Records provided:
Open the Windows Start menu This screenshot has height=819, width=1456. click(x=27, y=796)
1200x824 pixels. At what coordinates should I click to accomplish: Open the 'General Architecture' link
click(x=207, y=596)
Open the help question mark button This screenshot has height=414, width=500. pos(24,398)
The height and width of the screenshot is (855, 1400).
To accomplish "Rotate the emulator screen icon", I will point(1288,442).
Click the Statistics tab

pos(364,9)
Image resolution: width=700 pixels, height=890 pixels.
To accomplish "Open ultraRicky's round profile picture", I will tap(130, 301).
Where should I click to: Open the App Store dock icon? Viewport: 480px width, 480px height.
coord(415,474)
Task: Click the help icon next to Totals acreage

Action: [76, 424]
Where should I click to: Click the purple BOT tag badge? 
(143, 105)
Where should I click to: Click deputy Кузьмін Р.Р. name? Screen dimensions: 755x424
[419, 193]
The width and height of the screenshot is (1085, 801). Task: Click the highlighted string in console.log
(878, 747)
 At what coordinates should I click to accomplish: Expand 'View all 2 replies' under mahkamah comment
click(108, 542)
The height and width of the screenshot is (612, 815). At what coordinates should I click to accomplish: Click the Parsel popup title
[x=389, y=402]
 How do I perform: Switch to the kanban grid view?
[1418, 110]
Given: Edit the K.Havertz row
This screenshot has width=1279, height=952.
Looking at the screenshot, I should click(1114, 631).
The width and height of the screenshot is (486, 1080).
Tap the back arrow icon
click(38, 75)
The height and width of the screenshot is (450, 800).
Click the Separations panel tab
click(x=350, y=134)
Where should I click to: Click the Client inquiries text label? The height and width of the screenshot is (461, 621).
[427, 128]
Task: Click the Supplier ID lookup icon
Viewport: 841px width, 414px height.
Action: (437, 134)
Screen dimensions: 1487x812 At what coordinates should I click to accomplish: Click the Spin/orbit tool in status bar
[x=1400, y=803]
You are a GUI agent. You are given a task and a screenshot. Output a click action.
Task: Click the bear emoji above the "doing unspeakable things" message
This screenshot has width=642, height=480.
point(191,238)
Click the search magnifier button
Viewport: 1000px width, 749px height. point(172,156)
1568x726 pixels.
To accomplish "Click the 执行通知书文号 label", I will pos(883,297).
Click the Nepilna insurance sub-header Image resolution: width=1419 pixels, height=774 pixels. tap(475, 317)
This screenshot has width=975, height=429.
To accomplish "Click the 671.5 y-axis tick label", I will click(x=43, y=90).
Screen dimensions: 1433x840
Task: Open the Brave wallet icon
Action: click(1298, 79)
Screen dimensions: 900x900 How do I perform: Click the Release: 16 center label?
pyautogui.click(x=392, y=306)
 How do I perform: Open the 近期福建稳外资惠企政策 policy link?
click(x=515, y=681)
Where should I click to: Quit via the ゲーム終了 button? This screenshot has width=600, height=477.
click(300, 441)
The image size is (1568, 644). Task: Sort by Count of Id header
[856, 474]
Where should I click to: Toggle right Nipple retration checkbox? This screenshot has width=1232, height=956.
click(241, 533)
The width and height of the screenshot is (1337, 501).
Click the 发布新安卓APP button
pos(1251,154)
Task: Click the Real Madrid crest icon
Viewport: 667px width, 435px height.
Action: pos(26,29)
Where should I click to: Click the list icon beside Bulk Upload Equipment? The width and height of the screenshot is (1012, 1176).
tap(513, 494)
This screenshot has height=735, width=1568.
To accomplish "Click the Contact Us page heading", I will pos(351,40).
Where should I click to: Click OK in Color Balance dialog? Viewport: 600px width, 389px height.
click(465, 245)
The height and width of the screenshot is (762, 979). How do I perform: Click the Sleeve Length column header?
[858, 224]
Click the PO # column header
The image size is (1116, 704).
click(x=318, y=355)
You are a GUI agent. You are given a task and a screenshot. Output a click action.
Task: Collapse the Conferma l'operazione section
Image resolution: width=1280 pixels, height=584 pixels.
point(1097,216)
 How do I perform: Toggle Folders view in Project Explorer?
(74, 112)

Task objective: Could you output everything from the line containing "This screenshot has height=735, width=1568." down to the end of the rows as a Markdown table with columns No. and Line, numbering each line and skipping blank ones?

Worked solution:
| No. | Line |
|---|---|
| 1 | This screenshot has height=735, width=1568. |
| 2 | To accomplish "Click the Contact Us page heading", I will pos(351,40). |
| 3 | Where should I click to: Click OK in Color Balance dialog? Viewport: 600px width, 389px height. |
| 4 | click(465, 245) |
| 5 | The height and width of the screenshot is (762, 979). How do I perform: Click the Sleeve Length column header? |
| 6 | [858, 224] |
| 7 | Click the PO # column header |
| 8 | The image size is (1116, 704). |
| 9 | click(x=318, y=355) |
| 10 | You are a GUI agent. You are given a task and a screenshot. Output a click action. |
| 11 | Task: Collapse the Conferma l'operazione section |
| 12 | Image resolution: width=1280 pixels, height=584 pixels. |
| 13 | point(1097,216) |
| 14 |  How do I perform: Toggle Folders view in Project Explorer? |
| 15 | (74, 112) |